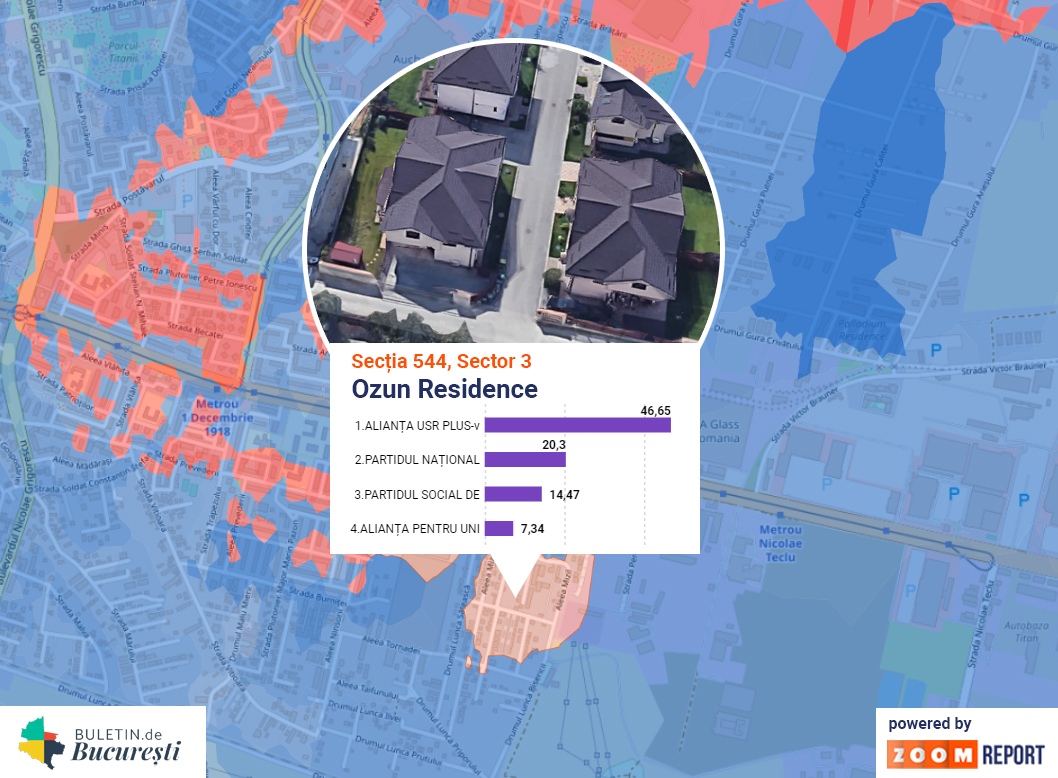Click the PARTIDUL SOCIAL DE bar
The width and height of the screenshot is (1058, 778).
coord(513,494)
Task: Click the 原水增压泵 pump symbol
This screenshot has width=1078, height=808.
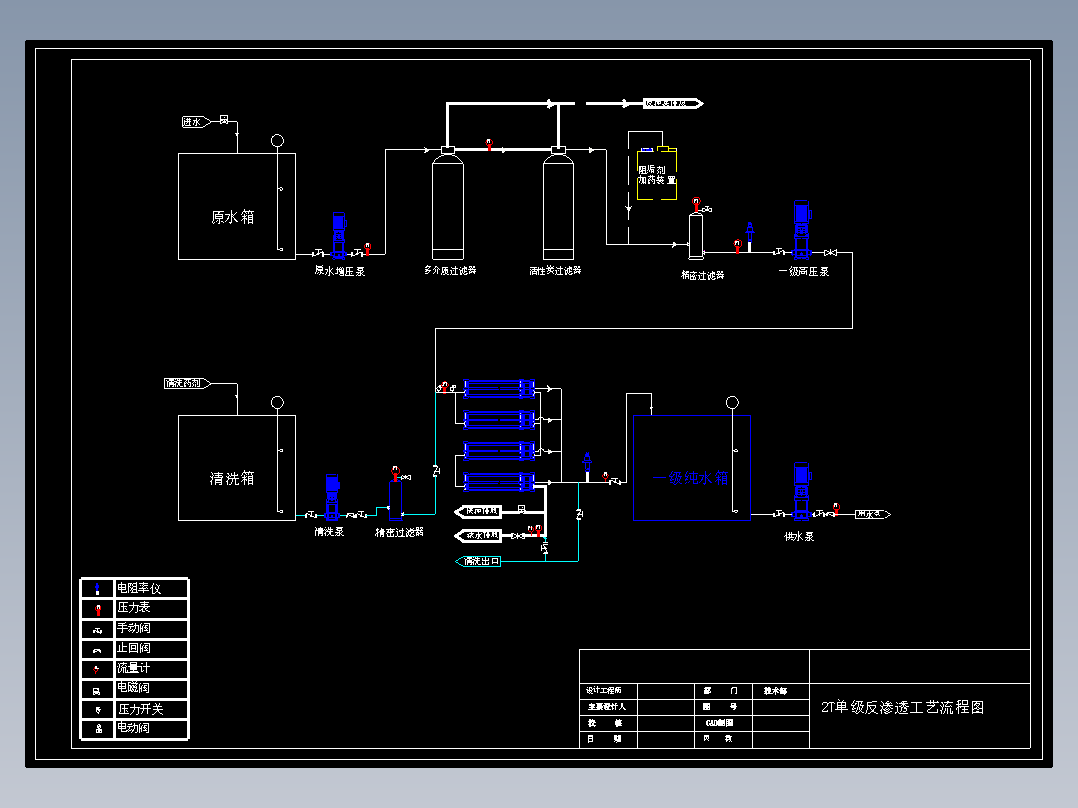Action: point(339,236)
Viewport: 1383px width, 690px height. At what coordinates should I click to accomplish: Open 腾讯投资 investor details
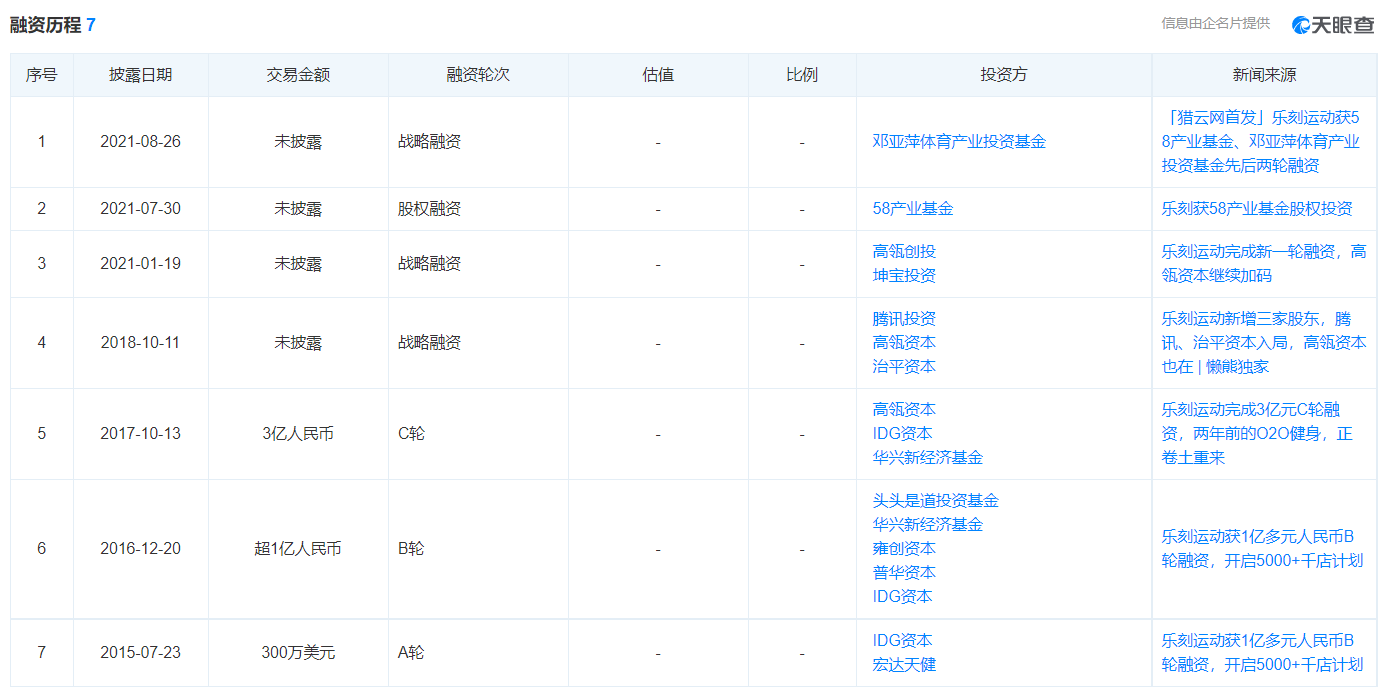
━━━
- **Exercise description**
Exactly the lines from the one containing "This screenshot has width=1078, height=808." through the last line of the material above, both included and free of pictures, should make up your answer, please.

- **Solution below**
This screenshot has width=1078, height=808.
Action: point(339,236)
Viewport: 1383px width, 690px height. At what coordinates should I click to accomplish: Open 腾讯投资 investor details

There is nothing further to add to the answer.